Data for analysis Start Marker

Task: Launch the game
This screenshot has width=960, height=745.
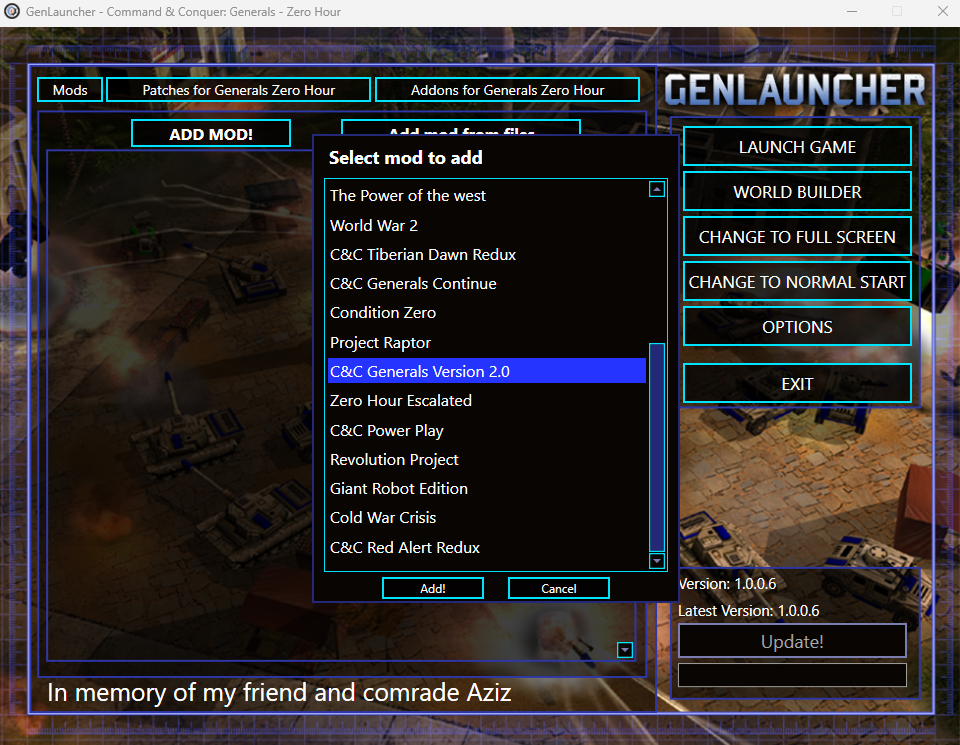Action: (797, 147)
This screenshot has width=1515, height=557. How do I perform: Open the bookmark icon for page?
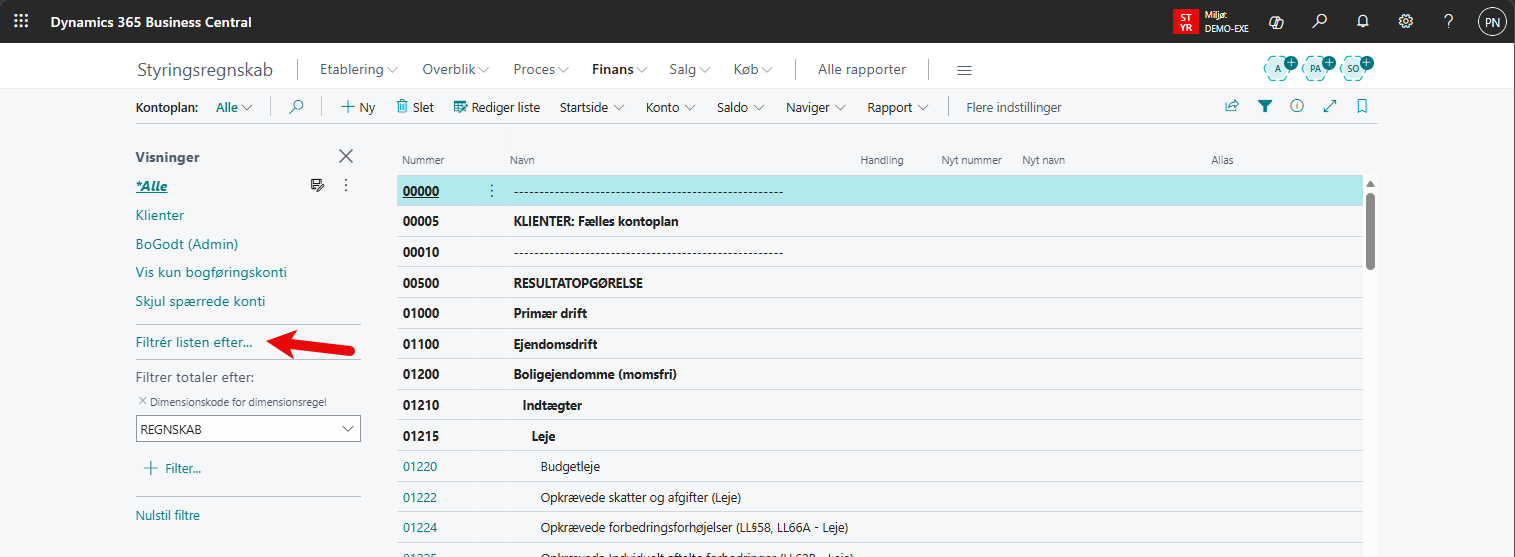click(x=1362, y=106)
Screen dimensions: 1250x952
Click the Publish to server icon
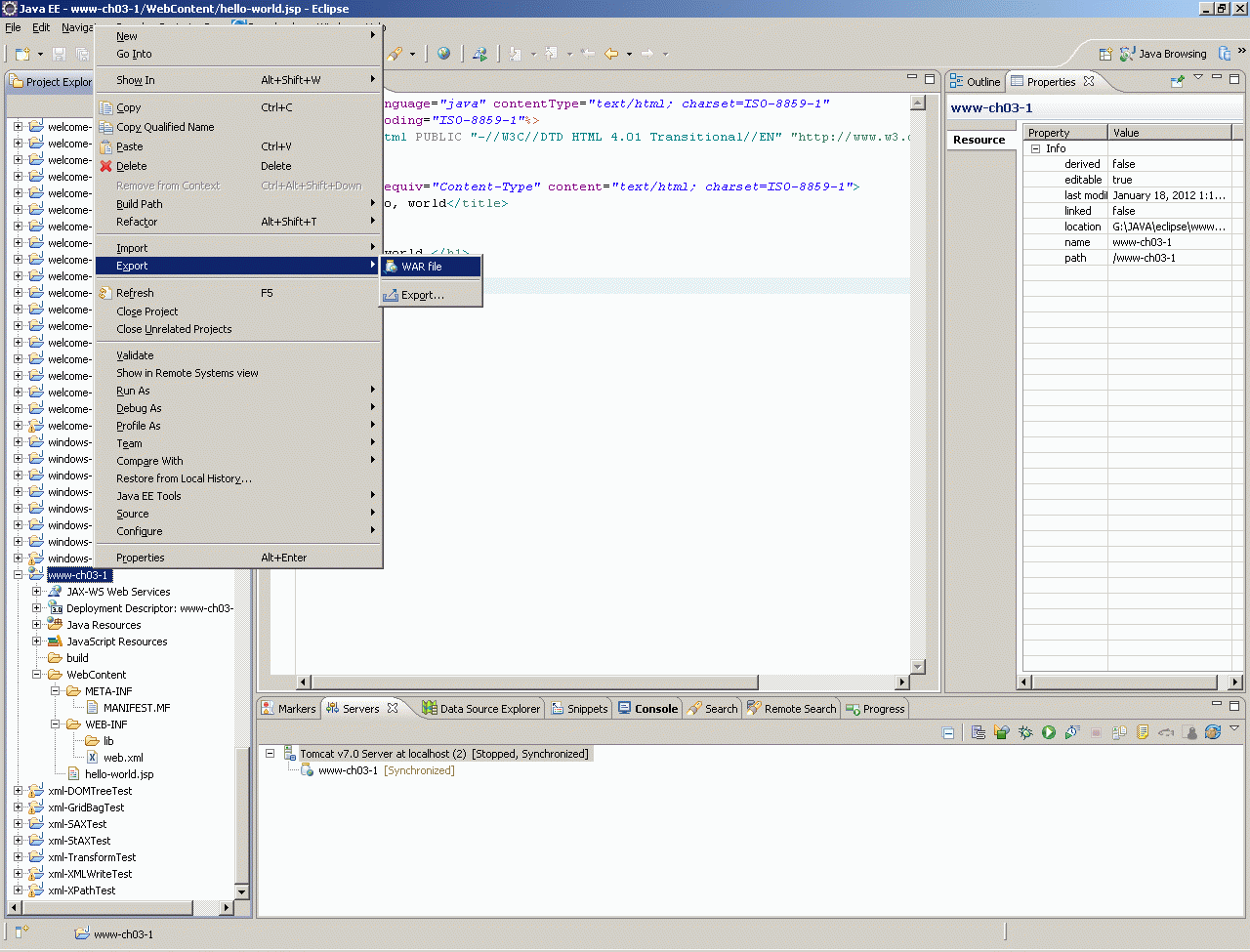coord(1119,732)
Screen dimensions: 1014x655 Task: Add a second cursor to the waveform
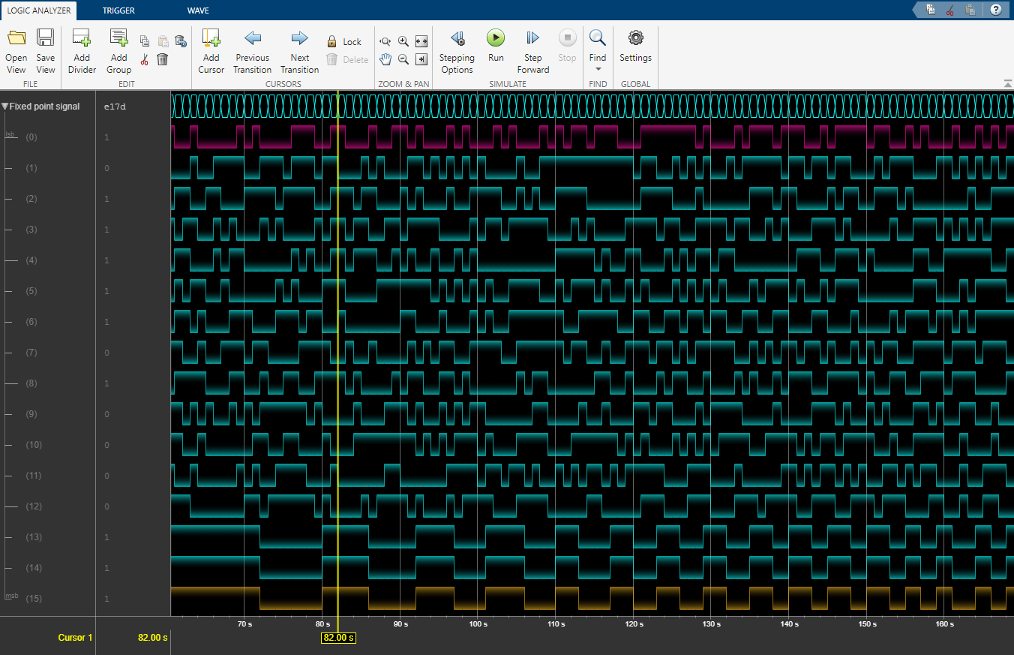(x=211, y=50)
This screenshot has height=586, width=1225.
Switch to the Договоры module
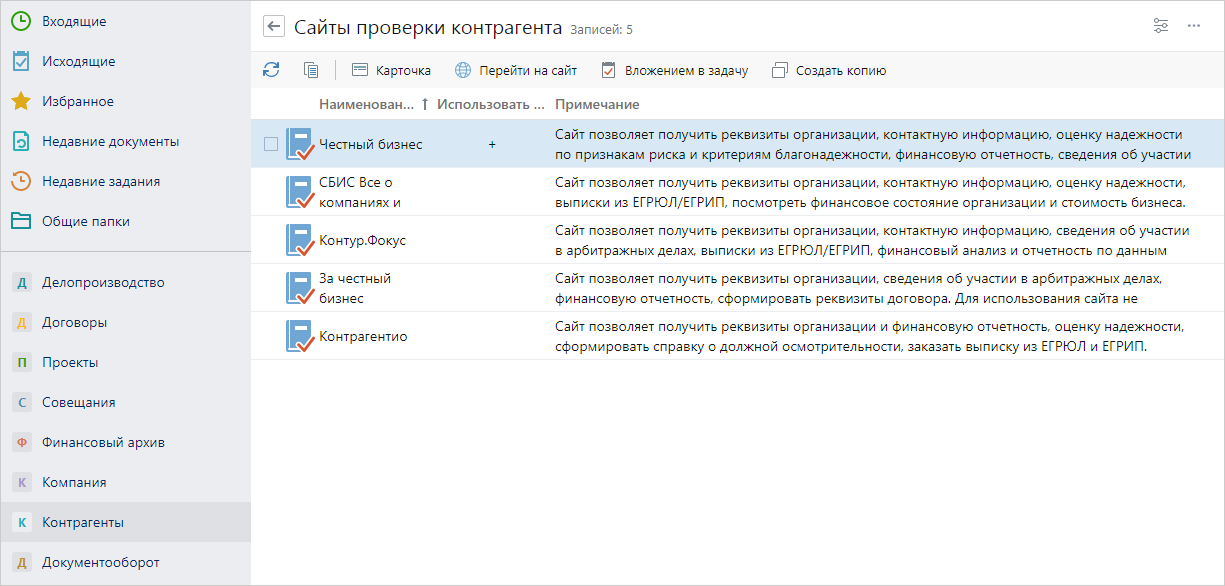point(74,323)
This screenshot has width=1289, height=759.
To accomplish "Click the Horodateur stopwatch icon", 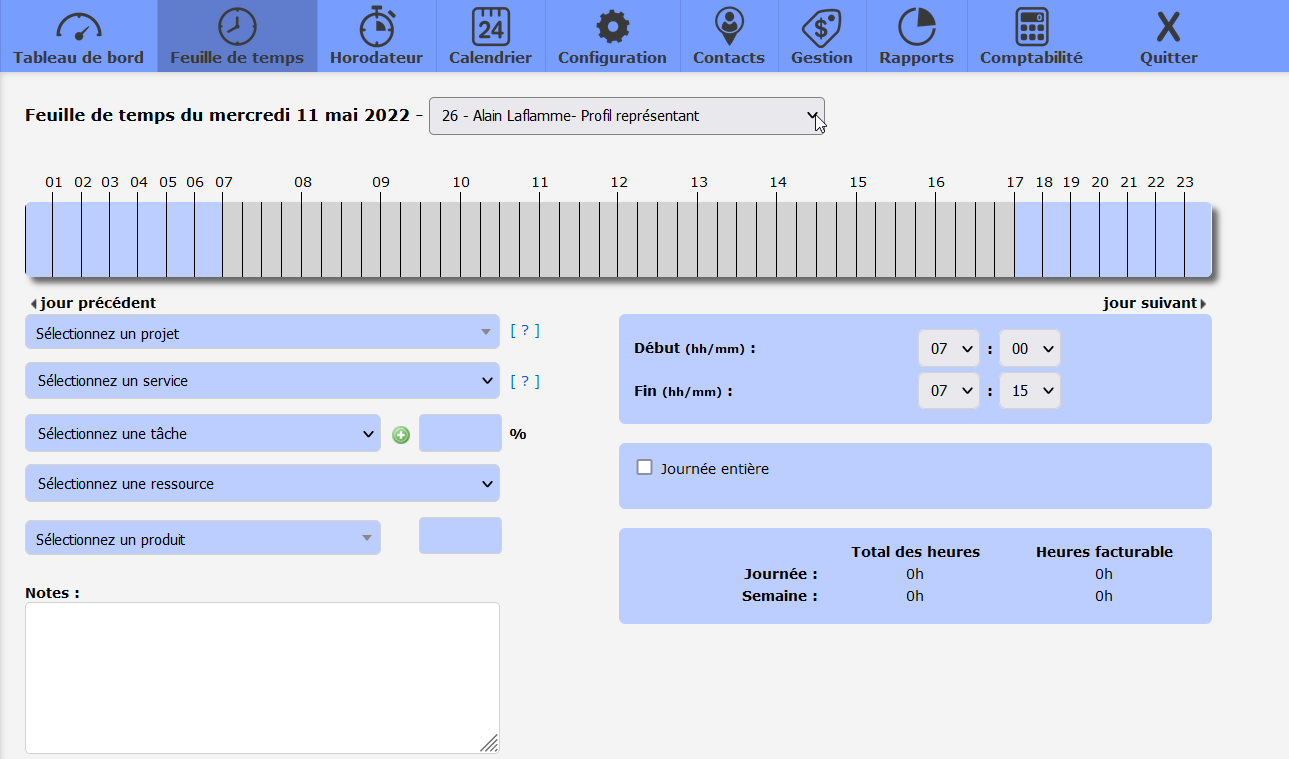I will (x=376, y=26).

Data for analysis End Marker

● Work to complete
In the records above, find the line with "This screenshot has width=1515, height=557." and the line with "This screenshot has width=1289, height=759.". Write out exactly those lines and every one between, with no pictures and no other lines.

● Solution to the problem
This screenshot has width=1515, height=557. How do I perform: Open the bookmark icon for page?
click(x=1362, y=106)
Screen dimensions: 1250x952
Click the Publish to server icon
coord(1119,732)
Screen dimensions: 1014x655 Task: Add a second cursor to the waveform
(x=211, y=50)
This screenshot has height=586, width=1225.
Switch to the Договоры module
point(74,323)
This screenshot has width=1289, height=759.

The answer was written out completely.